Lack of sleep is so detrimental to your health that even a few hours less sleep a night, for just a few days, will have a visible impact on your skin. In 2016, Dr Guy Meadows carried out a study ‘The Impact of Sleep on Skin’ (involving Jodi Kidd) and found that for adults, 5 nights of 25% less sleep (6hrs not 8hrs) leads to:

• Double the amount of fine lines and wrinkles
• 75% more brown spots in the form of dark circles and the effects would worsen if lack of sleep continued

Even if you were not convinced of its wonder powers before this study, this alone is enough to ensure a good nights sleep! It will save a fortune in makeup!

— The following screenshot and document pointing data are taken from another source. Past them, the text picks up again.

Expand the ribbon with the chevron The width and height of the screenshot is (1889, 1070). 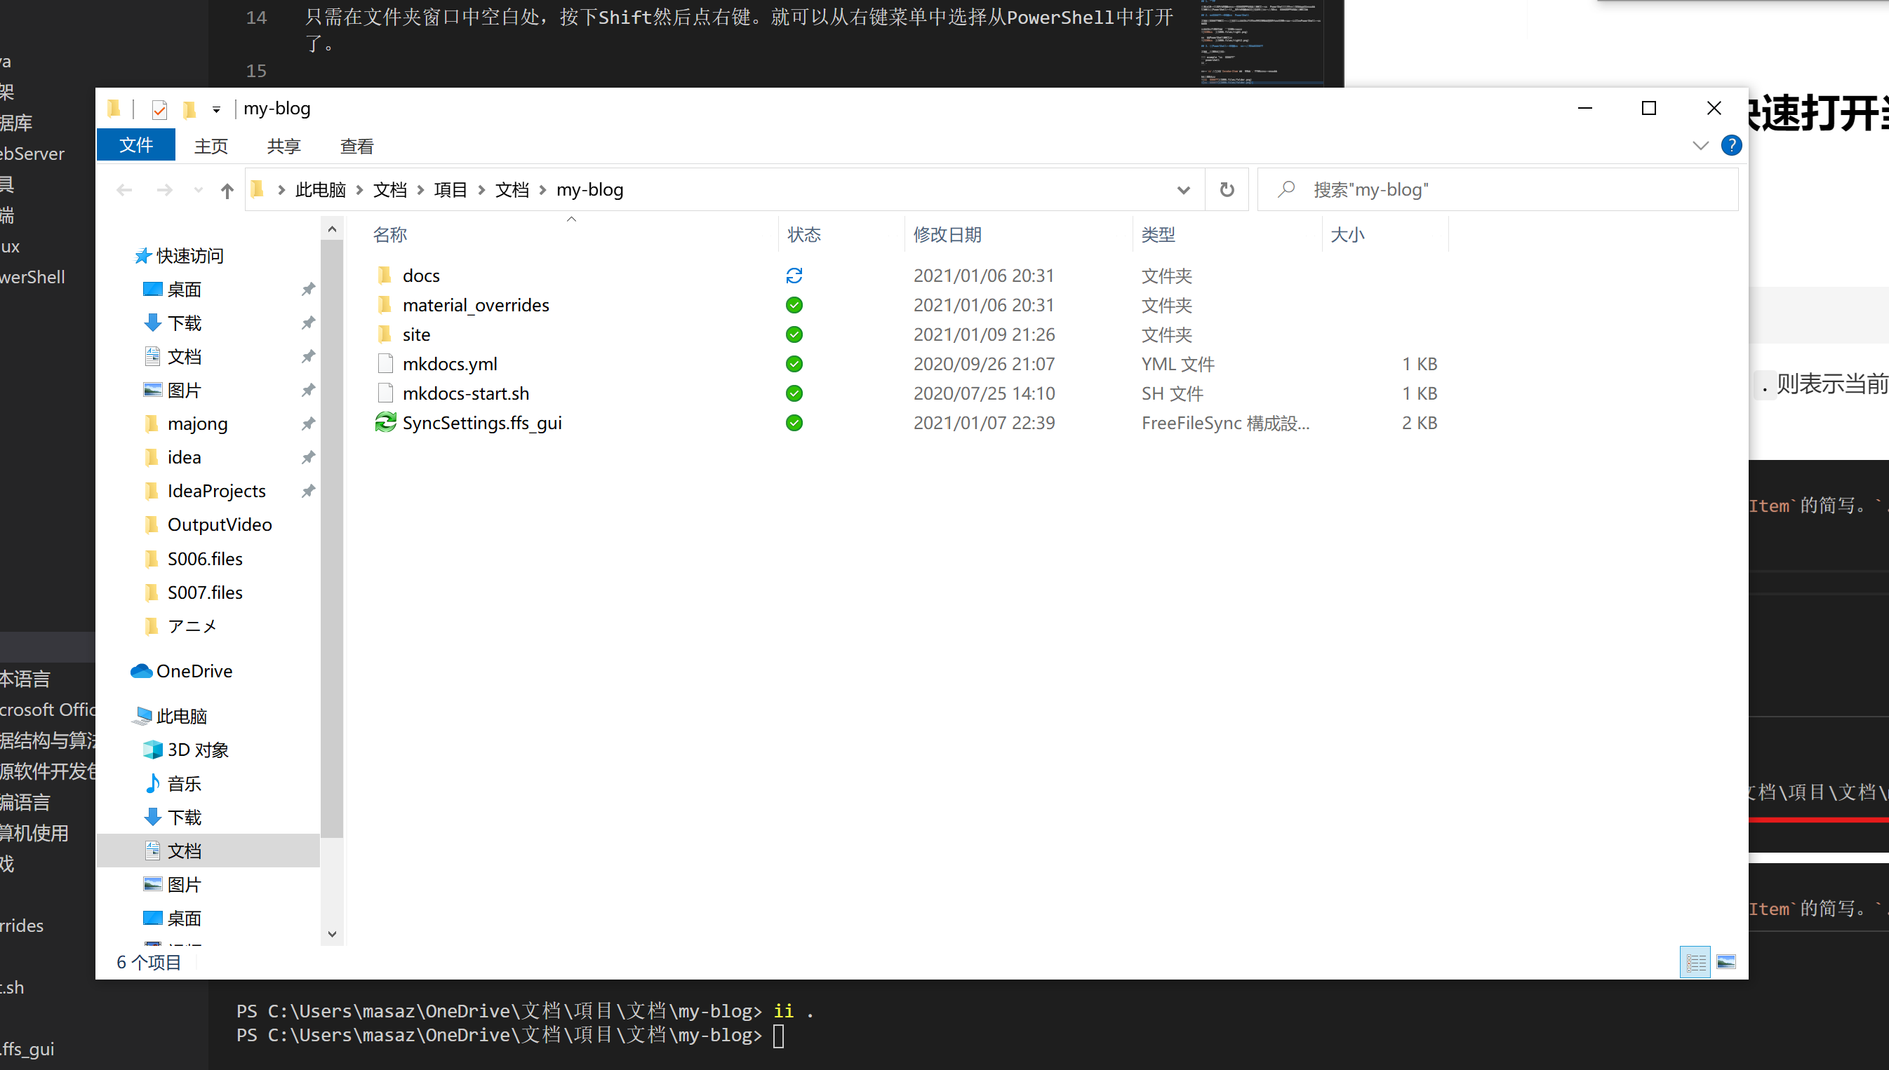pyautogui.click(x=1700, y=146)
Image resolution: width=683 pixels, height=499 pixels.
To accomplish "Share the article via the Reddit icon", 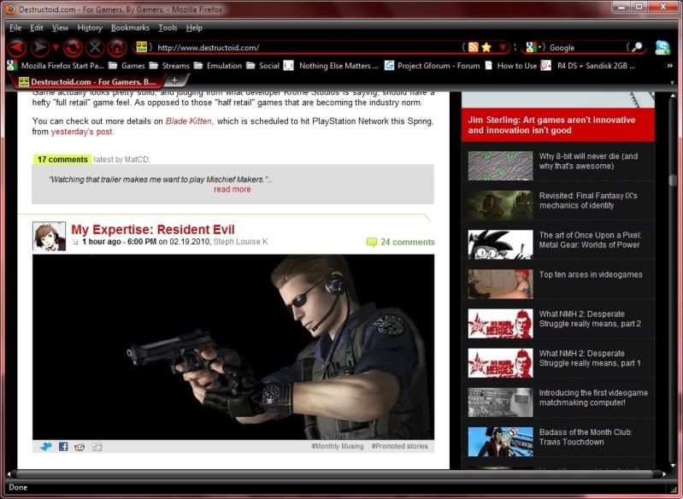I will [x=79, y=446].
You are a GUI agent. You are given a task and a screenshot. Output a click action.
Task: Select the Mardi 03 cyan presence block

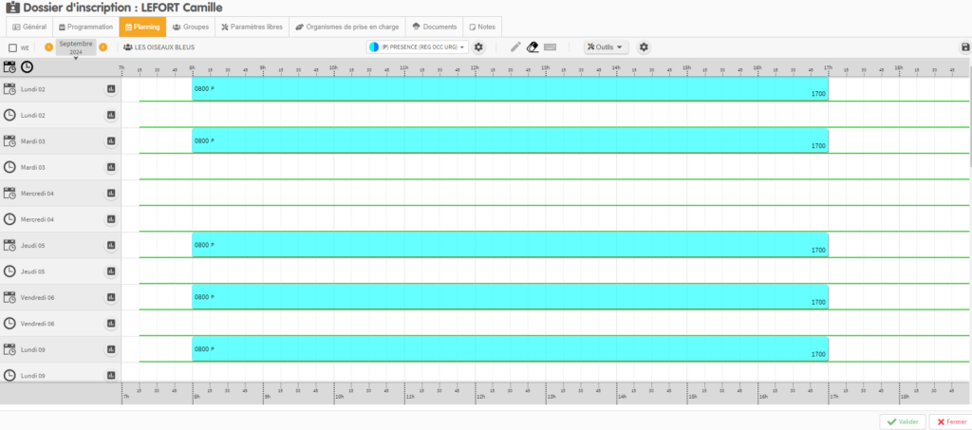click(510, 140)
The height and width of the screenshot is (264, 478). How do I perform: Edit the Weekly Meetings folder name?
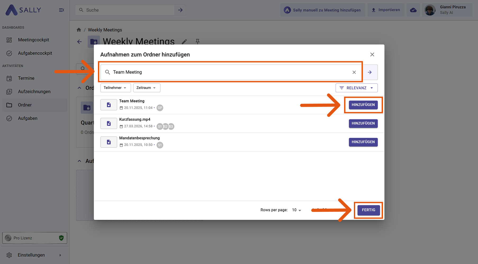point(184,42)
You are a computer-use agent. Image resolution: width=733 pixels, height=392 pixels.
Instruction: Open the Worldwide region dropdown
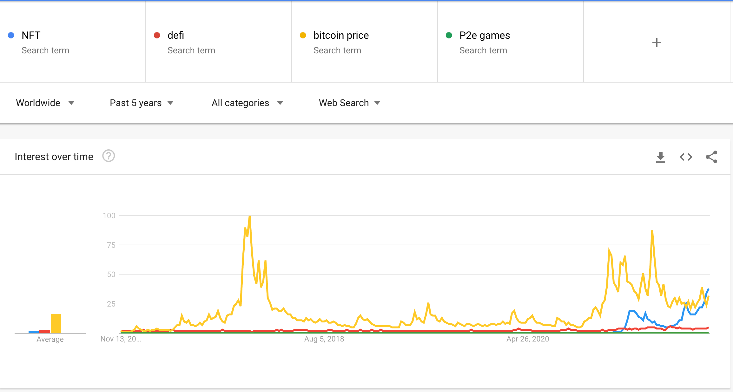click(45, 103)
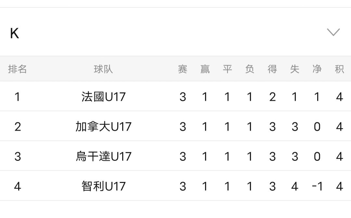Screen dimensions: 351x218
Task: Tap the 排名 column header
Action: tap(18, 69)
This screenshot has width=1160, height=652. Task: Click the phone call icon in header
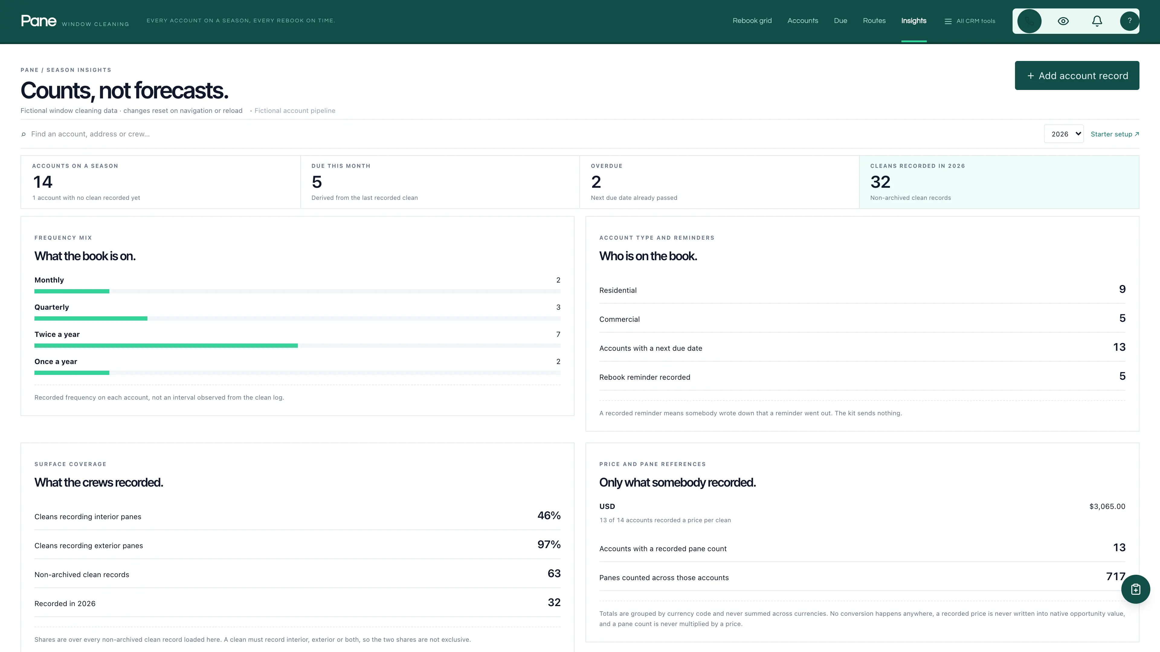(1029, 21)
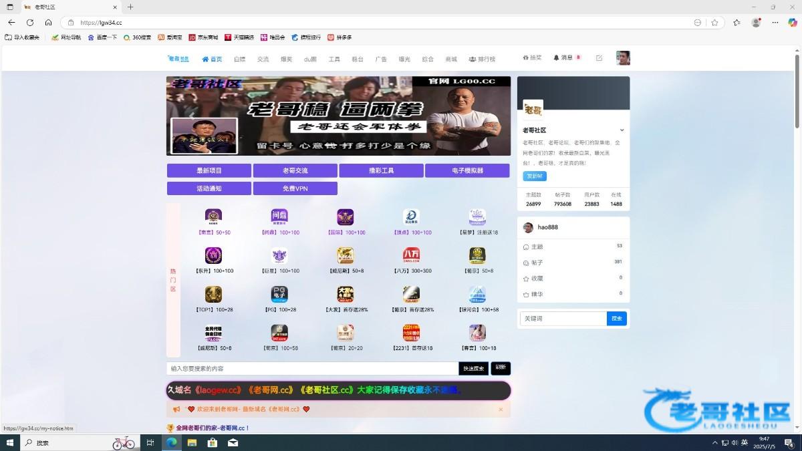
Task: Click the browser home icon
Action: coord(48,22)

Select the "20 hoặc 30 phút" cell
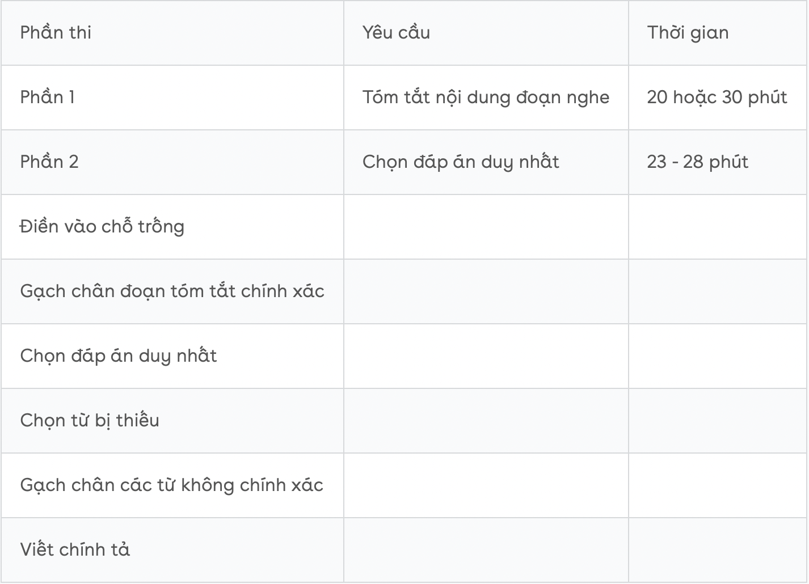[717, 98]
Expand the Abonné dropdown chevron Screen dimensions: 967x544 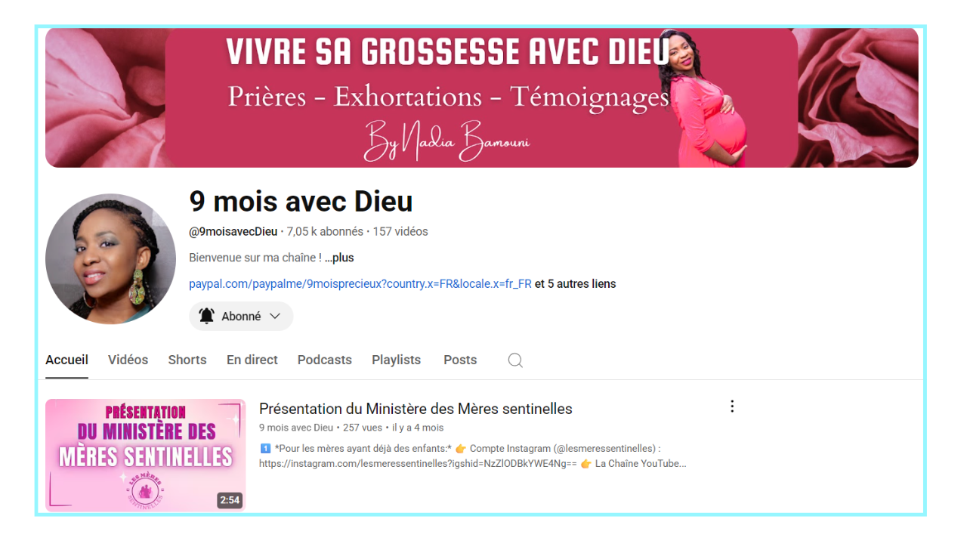pyautogui.click(x=275, y=316)
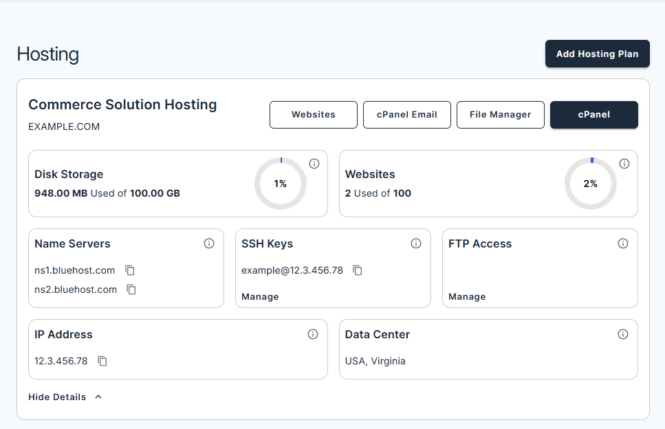Manage your SSH Keys
665x429 pixels.
(x=259, y=296)

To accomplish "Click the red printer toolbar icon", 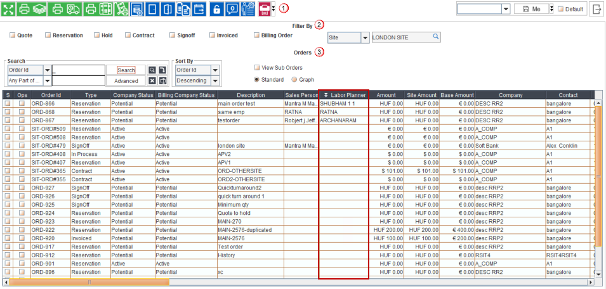I will point(264,9).
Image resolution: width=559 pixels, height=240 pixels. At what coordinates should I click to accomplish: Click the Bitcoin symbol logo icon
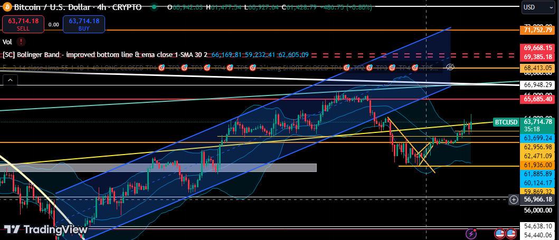[x=6, y=8]
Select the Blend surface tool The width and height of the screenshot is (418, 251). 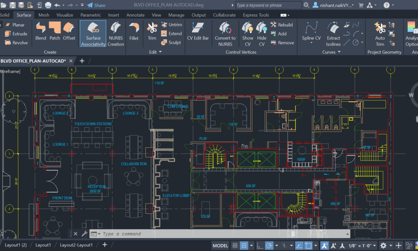[x=40, y=33]
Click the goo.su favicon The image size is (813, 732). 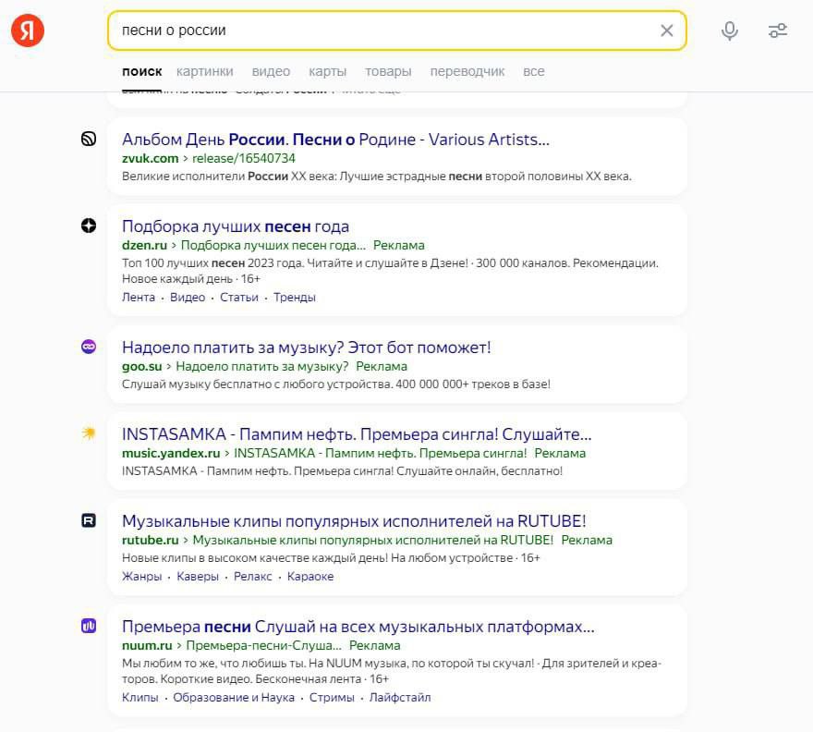pos(89,347)
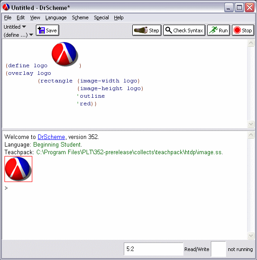Open the Untitled file dropdown
The image size is (257, 260).
15,27
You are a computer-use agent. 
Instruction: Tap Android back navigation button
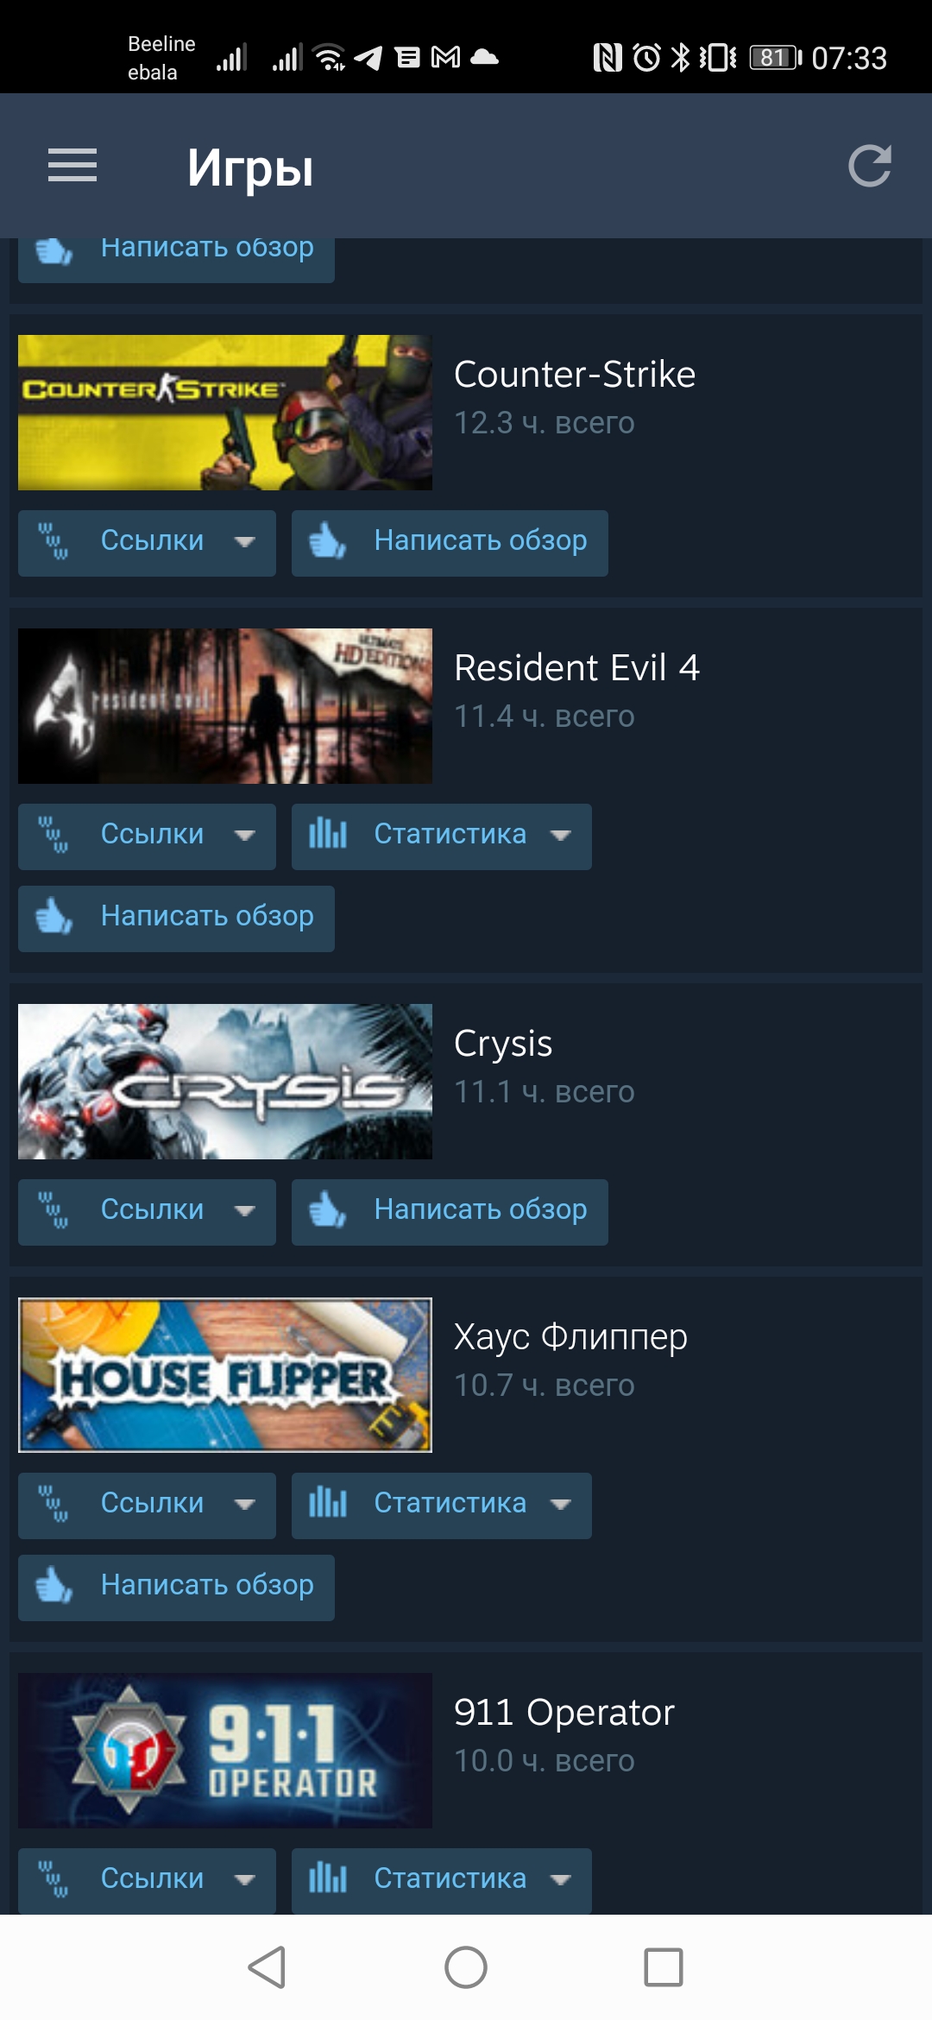coord(267,1967)
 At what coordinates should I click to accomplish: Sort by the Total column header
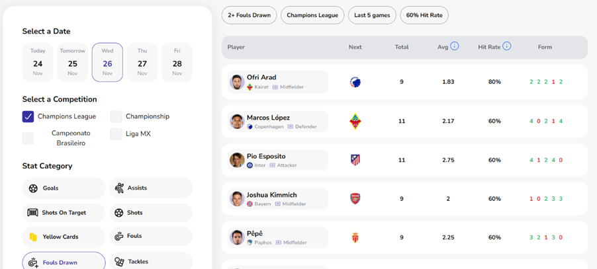[x=402, y=47]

Our top three tips to help your child sleep better

Your little one can be taught the skills they need to settle and sleep well, helping them to enjoy the many important benefits of sleep – and allowing them to establish a healthy sleep routine for the rest of their lives. Guiding little ones towards great sleep habits really is the best skill you can teach your children and something which will give them the best chance to reach their full potential as they get older.

In order to do this, we would suggest:

1. Popping your little one down without any reliance on sleep props. These can include feeding, motion or dummies (for children over 6 months);

2. Be consistent – make sure each sleep situation is exactly the same and, if you decide to help your little one towards their independent sleep skills, ensure you treat each sleep situation (naps, bedtime and overnight) the same to avoid confusion;

3. Respect naps and awake times! Ensure your little one has the right awake time and nap time for them, don’t be tempted to skip naps if they need them – this really will lead to tears.

The fact is your baby needs sleep even more than you do. Your little one’s body may look calm while they sleep, but behind the scenes there’s a lot of vital work going on. Growth hormones are being secreted to help your little one gain weight and grow, cytokines are being produced to fight off infections and produce antibodies, and many other intricate systems are at work laying the foundations for growth and development. They will continue to do so throughout adolescence, too, provided they’re given the opportunity.